Walsh moves at a different pace. He didn’t make his major appointment until two days before he was sworn in. Now a year after his election — yes, it has been that long — Walsh continues to keep holdovers from the Menino administration in acting roles, most notably the superintendent of schools and the BRA director.

He makes no apologies for taking his time to make critical personnel moves. In fact, he thinks slowing down the school chief search helped the city attract 20 more candidates, bringing the total pool to 60. “I’d much rather be more cautious and get something right,” he said.

He is even more deliberative when it comes to finding the next BRA director. He tells me he hasn’t offered anyone the job, nor has he begun interviewing candidates.

When might he start this process? “We’re heading toward that time now,” said Walsh.

We’ve been down this road before. At the beginning of the year, Walsh told me he would have a permanent director by the summer or possibly the fall. Now, Walsh says it’s going to be more like “the early part of next year.” He wouldn’t get any more specific than that.

The mayor said he can take his time because, as far as he is concerned, he does have a BRA director. His name is Brian Golden, the second in command who has been filling in and, I am told, still would like to get the job. Walsh hasn’t decided if Golden should get the gig permanently, but the mayor told me several times he is happy with Menino’s man.

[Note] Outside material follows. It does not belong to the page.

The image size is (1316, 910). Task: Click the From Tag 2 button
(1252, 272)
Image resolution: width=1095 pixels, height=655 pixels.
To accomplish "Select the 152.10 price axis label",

The proof is in the number of cranes in the sky: The BRA this year has approved about $3 billion in projects and broke ground on $3.2 billion worth of development.

“If Brian Golden or somebody were in a role of an acting director of the BRA and development plummeted 50 percent, I would have concerns,” said Walsh.

To be fair, Walsh hasn’t been twiddling his thumbs, though it may seem like that. Revamping the planning and development agency was a big campaign issue, and when he got into office, Walsh launched an audit of this powerful arm of City Hall.

The review uncovered a disorganized BRA that was incapable of basic functions such as collecting millions of dollars in payments owed from developers.

He vowed to create a more transparent agency with a building process that did not favor certain developers. Board meetings are now streamed online, and projects require more public disclosures.

A second audit on the agency’s planning functions is in the works.

But this is why Walsh should be in a hurry. We are in a period of tremendous transformation, and we don’t know for how long Boston will remain one of the world’s hottest real estate markets.

Until Walsh hires a permanent director, Golden remains a caretaker. The business community craves certainty, and it’s time to act less like the state legislator he once was and more like the executive he needs to be.

It’s OK to spend some time fixing the city’s foundation, but now the mayor needs to look up, reach for the skyline, and make a decision on who will lead the BRA.